* _What to produce_:
Would you please return all of the entries below exactly as shown?

* _Data extracts_:
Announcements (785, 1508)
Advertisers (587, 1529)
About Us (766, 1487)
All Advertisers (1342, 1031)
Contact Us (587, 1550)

* _Result of the exercise_:
Announcements (785, 1508)
Advertisers (587, 1529)
About Us (766, 1487)
All Advertisers (1342, 1031)
Contact Us (587, 1550)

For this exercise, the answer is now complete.